DIRECTIONS: Output every record word for word, minus the pictures.

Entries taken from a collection
▬▬▬
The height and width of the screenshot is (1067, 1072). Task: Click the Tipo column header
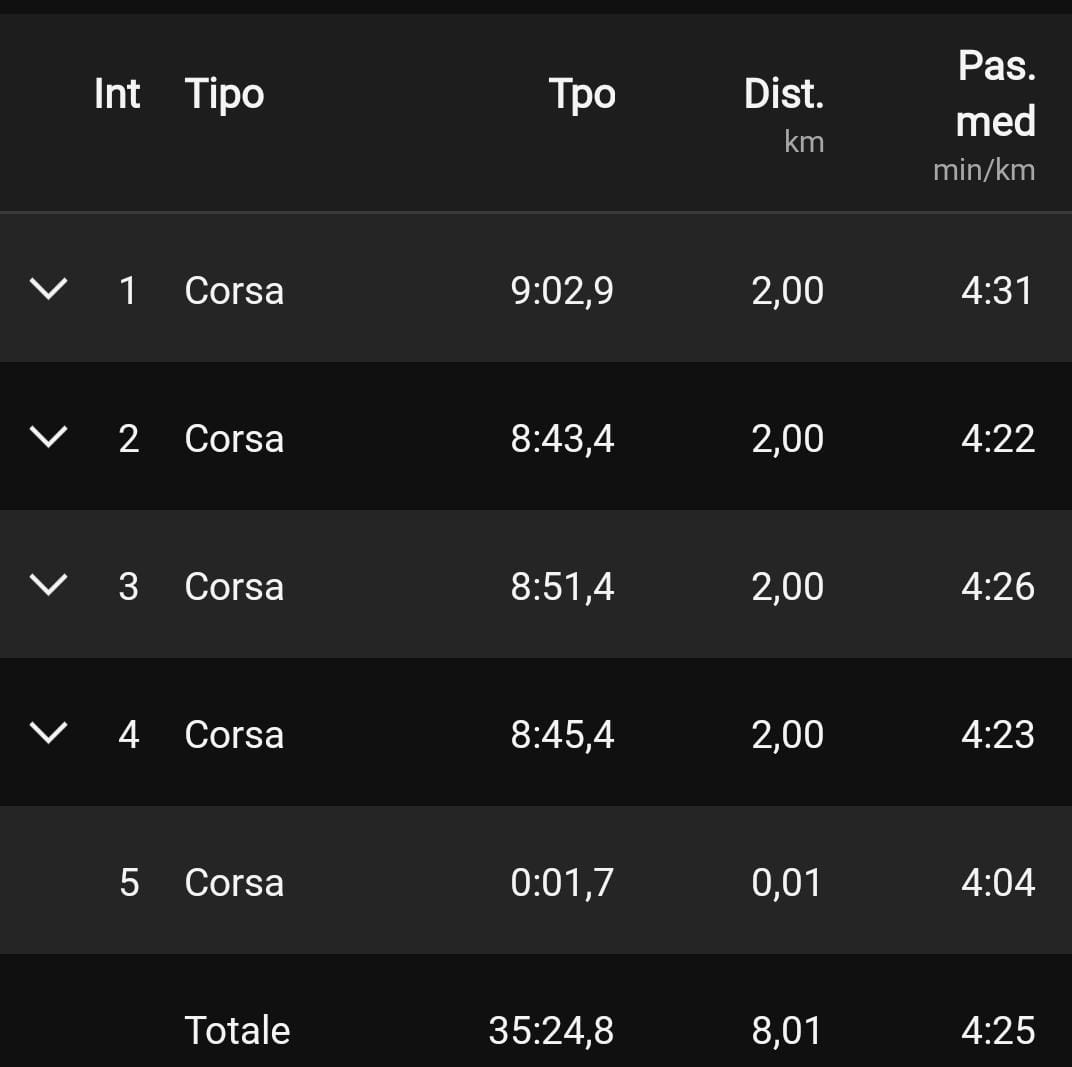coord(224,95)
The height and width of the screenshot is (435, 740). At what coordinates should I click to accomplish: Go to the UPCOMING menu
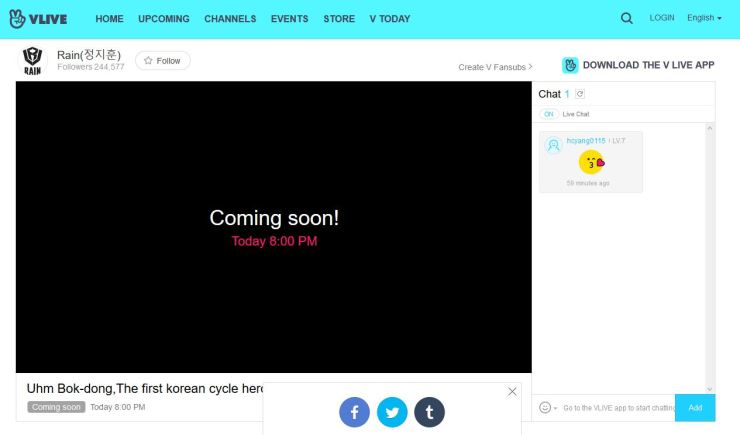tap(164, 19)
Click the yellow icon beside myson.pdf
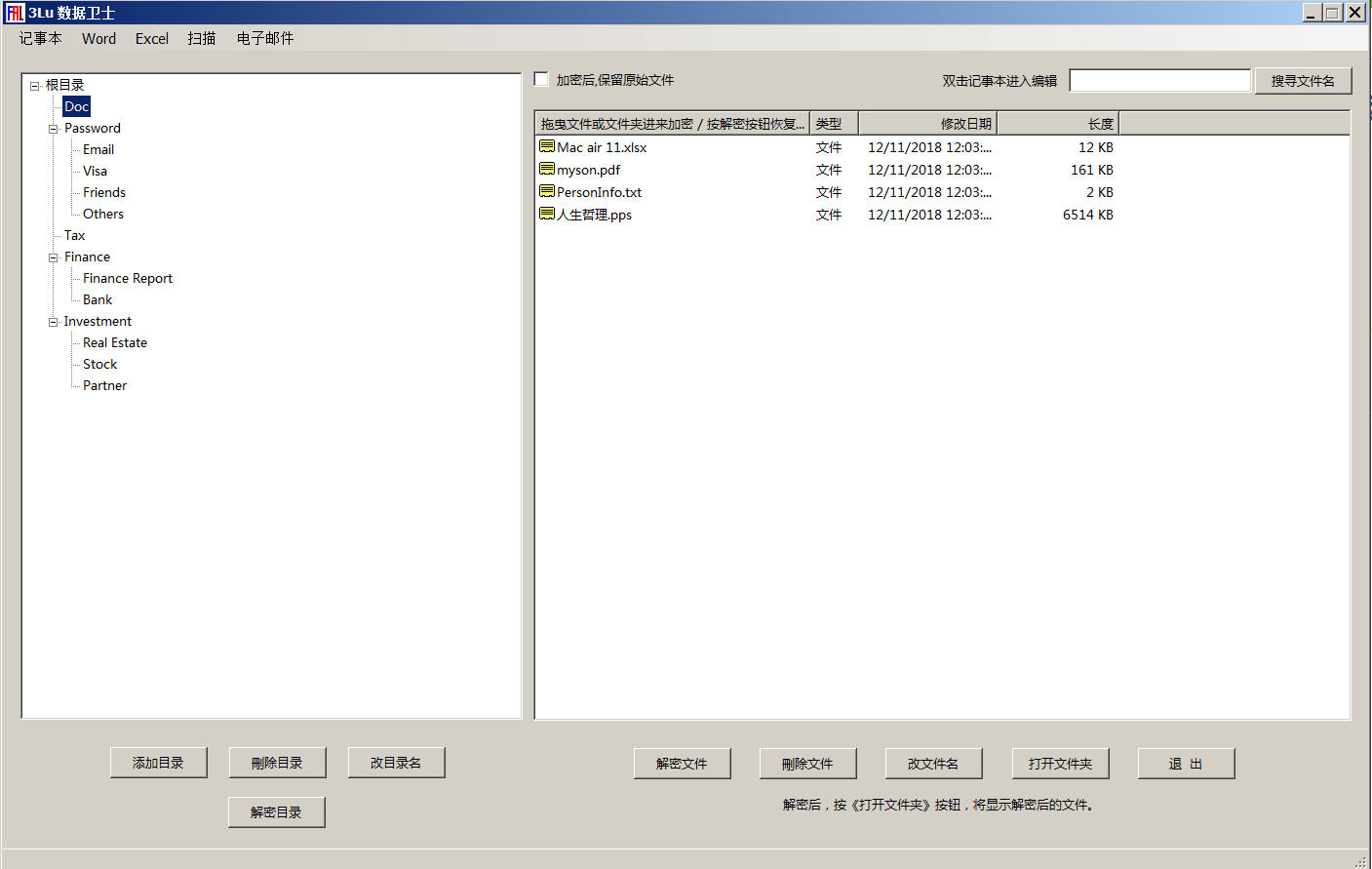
▬▬▬
RESPONSE TO THIS TASK:
The height and width of the screenshot is (1067, 1072). Task: Click the Tipo column header
coord(224,95)
The height and width of the screenshot is (435, 740). At what coordinates should I click to accomplish: Go to the UPCOMING menu
tap(164, 19)
Click the yellow icon beside myson.pdf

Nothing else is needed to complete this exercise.